Nach einer neuen FCC-Entscheidung werden neue ausländisch gefertigte Consumer-Router grundsätzlich blockiert, sofern sie nicht eine Ausnahmegenehmigung erhalten. Die FCC
begründet das mit nationalen Sicherheitsrisiken und verweist auf eine Exekutivbewertung, wonach im Ausland produzierte Router ein inakzeptables Risiko für die USA darstellten. In der Erörterung werden dabei vor allem Cyberangriffe und Spionagefälle der vergangenen Jahre als Hintergrund angeführt. Bestehende Router bleiben allerdings legal und nutzbar, Software- und Firmware-Updates sind ebenfalls bis zum 1. März 2027 erlaubt. Bei neuen Modellen könnte das Angebot hingegen deutlich kleiner, eingeschränkter und teurer werden.
Ausnahmegenehmigungen möglich – aber enorme AnforderungenDie FCC macht deutlich, dass es durchaus Ausnahmen gibt. Hersteller können beantragen, auf eine "Exemption List" zu kommen. In diesem Fall prüfen unter anderem Sicherheitsbehörden, ob die Produkte als unbedenklich gelten. Das bedeutet praktisch: Washington entscheidet darüber, welche Anbieter am Markt bleiben dürfen. Jene Zertifizierung ist jedoch gemäß der bislang bekannten Bedingungen außerordentlich komplex – in einem Maße, das Hersteller auf breiter Bank abschrecken dürfte.
Ein zentraler Akteur in der Debatte ist TP-Link. Das Unternehmen wird in vielen Berichten als Hauptziel der politischen Kampagne genannt, obwohl Sicherheitsexperten laut dem zusammengefassten Artikel bislang keine überzeugenden Belege dafür sehen, dass TP-Link-Router grundsätzlich unsicherer seien als Konkurrenzprodukte.

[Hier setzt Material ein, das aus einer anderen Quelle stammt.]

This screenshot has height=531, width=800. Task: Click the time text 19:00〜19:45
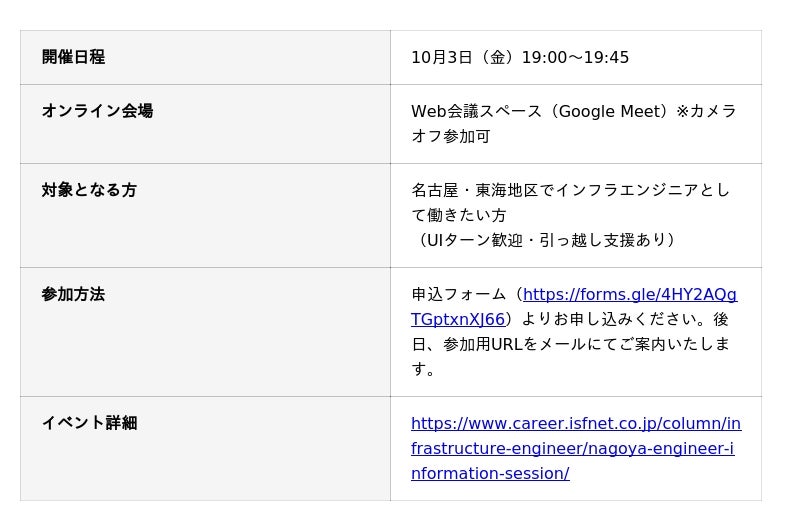pos(575,58)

Der heimische Markt verfügt nicht über ErsatzReuters erwähnt, dass ausländisch produzierte Router rund 60 Prozent des US-Heimroutermarktes ausmachen. Genau deshalb ist der Schritt so folgenreich. Der US-Markt ist stark auf ausländisch gefertigte Hardware angewiesen, auch dann, wenn auf dem Gerät eigentlich eine US-Marke prangt. Das Land verbietet hier also etwas, das es selbst derzeit gar nicht in großem Umfang herstellen kann. Das Ziel ist aber nicht einfach, alle Router sofort in Amerika bauen zu lassen, sondern den Zugang zum US-Markt künftig politisch zu steuern. Gleichzeitig gilt jedoch, dass Ankündigung und tatsächliche Umsetzung in der aktuellen US-Politik oft wenig gemeinsam haben – weswegen man erst einmal beobachten muss, wie genau die Genehmigungen in Zukunft gehandhabt werden.